The programme included members of the Pararchive team, both behind the scenes in producing the event (Daniel and Fiona), as well as on the programme with a plenary session from Simon. Following another talk from David Walsh of the Imperial War Museum, the event opened out into a panel discussion on the cultural, technical and economic challenges of archives and film.
Two very clear thoughts stayed with me thought the ebb and flow of the panel discussion…
- It struck me that millions of individuals face the same challenges as institutions as we all increasingly seek to make sense of personal collections of photos, home movies and other artefacts. Can the strategies being explored at an institutional level also apply to individuals… and what can institutions learn from the strategies employed by individuals.

◆ **Short task**: Write out, word for word, the stretch of the Pararchive event account above from "The programme included" through "archives and film.".

◆ **Extracted information**:

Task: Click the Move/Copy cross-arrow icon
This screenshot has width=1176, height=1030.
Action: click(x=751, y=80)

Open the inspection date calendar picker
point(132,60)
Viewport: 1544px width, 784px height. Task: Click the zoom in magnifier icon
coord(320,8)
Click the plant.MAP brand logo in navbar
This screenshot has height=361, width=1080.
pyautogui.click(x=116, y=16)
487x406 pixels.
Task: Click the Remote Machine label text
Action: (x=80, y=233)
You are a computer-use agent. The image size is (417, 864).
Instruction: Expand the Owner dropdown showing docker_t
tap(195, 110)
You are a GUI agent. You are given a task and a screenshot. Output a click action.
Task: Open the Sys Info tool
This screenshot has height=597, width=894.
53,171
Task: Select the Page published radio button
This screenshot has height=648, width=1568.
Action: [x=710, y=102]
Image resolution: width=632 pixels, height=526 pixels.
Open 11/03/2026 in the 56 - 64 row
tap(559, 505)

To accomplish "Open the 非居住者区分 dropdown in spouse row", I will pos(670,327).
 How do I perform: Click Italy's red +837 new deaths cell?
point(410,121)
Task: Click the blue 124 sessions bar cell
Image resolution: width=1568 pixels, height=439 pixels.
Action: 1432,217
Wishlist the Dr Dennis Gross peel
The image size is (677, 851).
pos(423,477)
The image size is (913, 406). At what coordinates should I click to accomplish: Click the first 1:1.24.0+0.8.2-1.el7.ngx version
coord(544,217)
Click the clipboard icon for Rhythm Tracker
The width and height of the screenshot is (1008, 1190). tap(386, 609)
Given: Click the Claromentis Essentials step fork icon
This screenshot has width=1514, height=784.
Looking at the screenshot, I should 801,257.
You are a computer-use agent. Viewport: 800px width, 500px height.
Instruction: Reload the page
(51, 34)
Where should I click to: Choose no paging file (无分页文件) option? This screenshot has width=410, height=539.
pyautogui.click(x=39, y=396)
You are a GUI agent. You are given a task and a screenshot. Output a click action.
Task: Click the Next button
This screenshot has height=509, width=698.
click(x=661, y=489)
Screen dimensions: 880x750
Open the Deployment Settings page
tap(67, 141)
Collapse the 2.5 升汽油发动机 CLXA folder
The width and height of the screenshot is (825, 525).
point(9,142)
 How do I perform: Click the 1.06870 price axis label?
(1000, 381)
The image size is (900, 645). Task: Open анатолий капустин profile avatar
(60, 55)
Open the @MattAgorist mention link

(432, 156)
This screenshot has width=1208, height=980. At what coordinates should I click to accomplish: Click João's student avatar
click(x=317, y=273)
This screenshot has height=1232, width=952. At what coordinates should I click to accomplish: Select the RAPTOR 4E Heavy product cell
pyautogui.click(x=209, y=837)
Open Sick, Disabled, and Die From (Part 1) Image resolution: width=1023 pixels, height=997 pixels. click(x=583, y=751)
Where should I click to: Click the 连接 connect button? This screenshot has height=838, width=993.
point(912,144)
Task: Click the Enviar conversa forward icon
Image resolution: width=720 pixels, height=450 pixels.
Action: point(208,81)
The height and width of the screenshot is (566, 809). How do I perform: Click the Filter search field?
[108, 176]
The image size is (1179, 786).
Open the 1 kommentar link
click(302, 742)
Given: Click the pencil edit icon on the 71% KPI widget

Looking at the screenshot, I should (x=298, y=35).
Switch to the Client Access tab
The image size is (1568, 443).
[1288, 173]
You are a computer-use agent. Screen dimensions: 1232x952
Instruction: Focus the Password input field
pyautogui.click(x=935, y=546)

◆ **Reply**:
The programme included members of the Pararchive team, both behind the scenes in producing the event (Daniel and Fiona), as well as on the programme with a plenary session from Simon. Following another talk from David Walsh of the Imperial War Museum, the event opened out into a panel discussion on the cultural, technical and economic challenges of archives and film.